By evening, with every major guild bruised, broken, and equally humiliated, they met again.

This time, quieter. No more shouting.

Just hard eyes and clenched jaws.

The ten most powerful factions sat in a private conference room rented from an NPC merchant, lit by enchanted lanterns.

Nobody smiled.

Nobody mentioned the lie.

Nobody dared admit the real toll they’d paid.

Instead, PyroVex stepped forward and placed the combined payment rune on the table.

20,000 gold.

Then he mounted the next carriage.

At the edge of the mist, the blurred figure stepped aside as soon as she was handed the pay—without a word.

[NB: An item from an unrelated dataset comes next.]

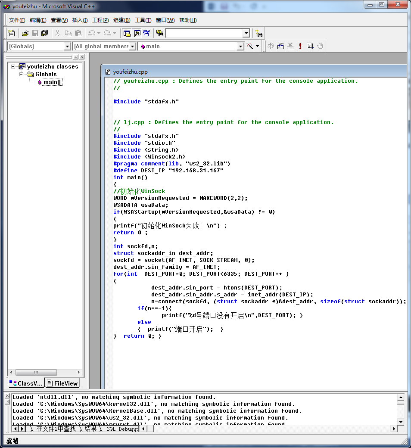This screenshot has height=448, width=411.
Task: Select main() in the class tree
Action: pyautogui.click(x=52, y=82)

As the carriage rolled past, PyroVex dared one final question.

“Who are you really? Who paid you?”

A pause.

Then her voice—calm, low, and utterly without fear.

“I’m Thornblade.

And I sell silence.

Today, someone else bought yours.”

And behind them, Falkenhide’s gates opened.

Not in celebration.

In concession.

🌐 Global Player Forums – 00:28 a.m.

💬 @n0tArcane: There’s a boss-level chick killing the guilds… Devs cooked again. She smells like an inside player with boosted stats to hype action.

💬 @RunicSnail: My guild wiped instantly. We sent a complaint to the Devs, but they replied no rules or abnormality were broken or took place. I swear I'm quitting this game if more scary shit like that goes down.

💬 @hollowMirage: Rumor is some merc’s guarding the pass. Thornblade. Anyone heard of her?

💬 @_L00seLips: She’s not a player. No way. That’s a GM alt or rogue AI.

💬 @MopStains: She's hot as fuck I bet!!

💬 @grimTrigger: 10k gold to anyone who gets a screenshot of her face.